Crowd Counting

Overview

Introduction
Method Discussed
Loss Functions
Results

Introduction

How do we estimate the number of people gathered at an event? In football games for instance, one way of estimating the number of spectators is by knowing the number of tickets sold. How about events organised openly for the general public. Events organised at beaches, on the streets, parks, etc. It will definitely help a great deal to automate crowd counting to have a fair idea about the number of people available at the events.

Given a photo of the crowd we can estimate the number of people present. The approach used in this project is from the paper: From Open Set to Closed Set: Supervised Spatial Divide-and-Conquer for Object Counting by Xiong et al. Xiong et al, just like most neural network image processing techniques, basically relies on the excellent feature extraction property of Convolutional Neural Networks (CNNs) to model a probability distribution given image data (density estimation).
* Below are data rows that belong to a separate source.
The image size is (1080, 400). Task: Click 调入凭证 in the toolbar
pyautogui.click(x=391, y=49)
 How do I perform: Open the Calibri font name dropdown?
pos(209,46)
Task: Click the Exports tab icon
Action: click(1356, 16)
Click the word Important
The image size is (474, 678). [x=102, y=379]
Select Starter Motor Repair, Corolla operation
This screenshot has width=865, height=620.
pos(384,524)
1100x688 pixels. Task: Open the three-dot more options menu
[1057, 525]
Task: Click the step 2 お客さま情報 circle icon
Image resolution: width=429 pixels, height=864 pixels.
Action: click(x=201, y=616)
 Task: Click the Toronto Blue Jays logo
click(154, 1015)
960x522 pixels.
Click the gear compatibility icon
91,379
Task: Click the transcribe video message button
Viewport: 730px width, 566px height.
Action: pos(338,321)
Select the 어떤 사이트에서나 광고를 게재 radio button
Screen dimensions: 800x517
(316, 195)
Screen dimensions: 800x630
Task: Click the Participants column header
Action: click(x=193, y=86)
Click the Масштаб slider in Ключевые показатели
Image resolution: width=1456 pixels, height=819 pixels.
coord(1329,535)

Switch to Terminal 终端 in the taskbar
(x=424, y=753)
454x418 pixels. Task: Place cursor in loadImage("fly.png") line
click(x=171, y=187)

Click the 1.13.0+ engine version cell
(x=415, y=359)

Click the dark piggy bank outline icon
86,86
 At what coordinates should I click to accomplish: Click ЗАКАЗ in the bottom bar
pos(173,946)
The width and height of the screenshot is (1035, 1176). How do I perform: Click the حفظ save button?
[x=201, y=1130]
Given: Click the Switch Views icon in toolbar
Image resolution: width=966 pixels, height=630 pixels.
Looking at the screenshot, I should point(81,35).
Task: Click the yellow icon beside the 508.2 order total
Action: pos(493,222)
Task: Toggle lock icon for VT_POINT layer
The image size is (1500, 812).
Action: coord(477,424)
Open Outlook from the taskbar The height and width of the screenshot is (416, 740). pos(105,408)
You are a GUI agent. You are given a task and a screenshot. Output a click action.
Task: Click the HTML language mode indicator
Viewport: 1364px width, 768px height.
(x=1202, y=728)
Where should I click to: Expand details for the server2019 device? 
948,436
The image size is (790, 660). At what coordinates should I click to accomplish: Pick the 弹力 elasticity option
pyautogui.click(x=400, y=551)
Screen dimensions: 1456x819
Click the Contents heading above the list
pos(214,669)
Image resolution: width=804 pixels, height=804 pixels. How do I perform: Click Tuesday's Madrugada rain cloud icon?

In their paper, Xiong et al argue that since a sample of image data only represents observable scenes, $X$, it is difficult for a model to capture a scene count outside $X$. Hence, they introduce the Supervised Spatial Divide-and-Conquer Network (SS-DCNet) in order to capture unobserved scene counts as well. The idea is to basically leverage on the fact that counting is separable in object space. This intuitively implies that a region can be divided into sub-regions based on a threshold value; each sub-region is counted and the results are accumulated and summed up as the total count.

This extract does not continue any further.